Segment Start: PROVIDED RECORDS

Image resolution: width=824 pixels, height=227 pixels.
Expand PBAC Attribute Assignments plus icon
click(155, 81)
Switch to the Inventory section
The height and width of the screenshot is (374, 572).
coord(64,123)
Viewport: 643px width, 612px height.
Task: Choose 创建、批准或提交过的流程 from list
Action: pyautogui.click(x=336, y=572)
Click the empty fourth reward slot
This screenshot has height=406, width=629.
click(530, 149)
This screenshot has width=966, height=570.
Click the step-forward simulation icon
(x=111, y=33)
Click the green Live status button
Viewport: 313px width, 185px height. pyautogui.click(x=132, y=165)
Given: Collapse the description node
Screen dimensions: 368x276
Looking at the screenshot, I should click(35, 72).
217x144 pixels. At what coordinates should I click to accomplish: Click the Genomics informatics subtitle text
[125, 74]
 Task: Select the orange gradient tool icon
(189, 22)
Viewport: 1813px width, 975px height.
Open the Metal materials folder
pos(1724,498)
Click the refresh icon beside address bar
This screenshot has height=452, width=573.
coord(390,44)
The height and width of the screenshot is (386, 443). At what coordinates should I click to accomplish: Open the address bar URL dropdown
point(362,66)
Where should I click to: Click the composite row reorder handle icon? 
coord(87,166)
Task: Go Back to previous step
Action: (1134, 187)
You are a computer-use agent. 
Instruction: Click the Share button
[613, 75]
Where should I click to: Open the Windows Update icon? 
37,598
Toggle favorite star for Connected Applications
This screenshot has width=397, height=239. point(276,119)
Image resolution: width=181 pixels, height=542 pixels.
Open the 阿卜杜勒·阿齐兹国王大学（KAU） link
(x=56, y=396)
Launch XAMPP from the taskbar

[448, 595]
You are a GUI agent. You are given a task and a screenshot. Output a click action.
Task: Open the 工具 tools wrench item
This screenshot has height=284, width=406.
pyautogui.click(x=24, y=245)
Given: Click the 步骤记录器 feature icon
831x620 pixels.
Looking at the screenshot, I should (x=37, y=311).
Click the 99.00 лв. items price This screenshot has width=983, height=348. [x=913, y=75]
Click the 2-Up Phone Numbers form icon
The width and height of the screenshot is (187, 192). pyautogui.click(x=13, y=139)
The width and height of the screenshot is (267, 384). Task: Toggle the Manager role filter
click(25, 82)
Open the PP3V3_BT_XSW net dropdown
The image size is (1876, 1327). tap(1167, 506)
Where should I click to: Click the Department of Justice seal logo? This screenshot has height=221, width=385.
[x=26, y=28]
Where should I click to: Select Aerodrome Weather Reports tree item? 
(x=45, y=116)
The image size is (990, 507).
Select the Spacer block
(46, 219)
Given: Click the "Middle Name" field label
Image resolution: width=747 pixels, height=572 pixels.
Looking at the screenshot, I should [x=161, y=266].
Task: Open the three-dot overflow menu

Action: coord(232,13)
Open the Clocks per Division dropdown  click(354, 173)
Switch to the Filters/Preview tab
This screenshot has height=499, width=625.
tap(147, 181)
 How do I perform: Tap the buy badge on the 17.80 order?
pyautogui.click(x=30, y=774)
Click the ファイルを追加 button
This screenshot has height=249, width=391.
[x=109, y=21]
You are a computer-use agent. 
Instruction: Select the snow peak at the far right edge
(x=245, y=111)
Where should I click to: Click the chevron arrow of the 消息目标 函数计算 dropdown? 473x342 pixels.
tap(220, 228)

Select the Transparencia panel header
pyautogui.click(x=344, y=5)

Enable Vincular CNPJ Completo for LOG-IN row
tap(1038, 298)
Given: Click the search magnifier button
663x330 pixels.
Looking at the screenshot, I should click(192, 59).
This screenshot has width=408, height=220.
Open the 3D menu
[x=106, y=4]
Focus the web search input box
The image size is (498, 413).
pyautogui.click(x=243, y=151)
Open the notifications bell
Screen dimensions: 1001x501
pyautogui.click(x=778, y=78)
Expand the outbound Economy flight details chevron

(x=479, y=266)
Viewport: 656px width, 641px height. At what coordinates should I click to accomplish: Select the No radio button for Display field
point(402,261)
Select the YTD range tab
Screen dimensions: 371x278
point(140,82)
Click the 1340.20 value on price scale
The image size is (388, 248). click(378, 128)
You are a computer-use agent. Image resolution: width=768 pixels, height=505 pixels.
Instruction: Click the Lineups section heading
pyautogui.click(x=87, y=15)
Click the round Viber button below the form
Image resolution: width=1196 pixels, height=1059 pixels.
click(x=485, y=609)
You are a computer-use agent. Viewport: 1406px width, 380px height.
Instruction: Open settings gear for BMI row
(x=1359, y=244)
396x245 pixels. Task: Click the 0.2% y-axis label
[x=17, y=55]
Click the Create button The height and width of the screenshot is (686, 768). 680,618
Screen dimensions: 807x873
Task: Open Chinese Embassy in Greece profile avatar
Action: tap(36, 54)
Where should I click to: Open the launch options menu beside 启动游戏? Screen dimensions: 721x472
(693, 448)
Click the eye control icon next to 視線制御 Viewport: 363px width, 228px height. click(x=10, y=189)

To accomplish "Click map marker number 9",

Segment End: PROVIDED RECORDS

HOW TO COMPLETE THIS TASK =
Starting at the line that contains "Given: Collapse the description node" and stopping after the line that contains "Viewport: 1813px width, 975px height.", write out every line exactly as it appears above, and no other line.

YOUR SOLUTION =
Given: Collapse the description node
Screen dimensions: 368x276
Looking at the screenshot, I should click(35, 72).
217x144 pixels. At what coordinates should I click to accomplish: Click the Genomics informatics subtitle text
[125, 74]
 Task: Select the orange gradient tool icon
(189, 22)
Viewport: 1813px width, 975px height.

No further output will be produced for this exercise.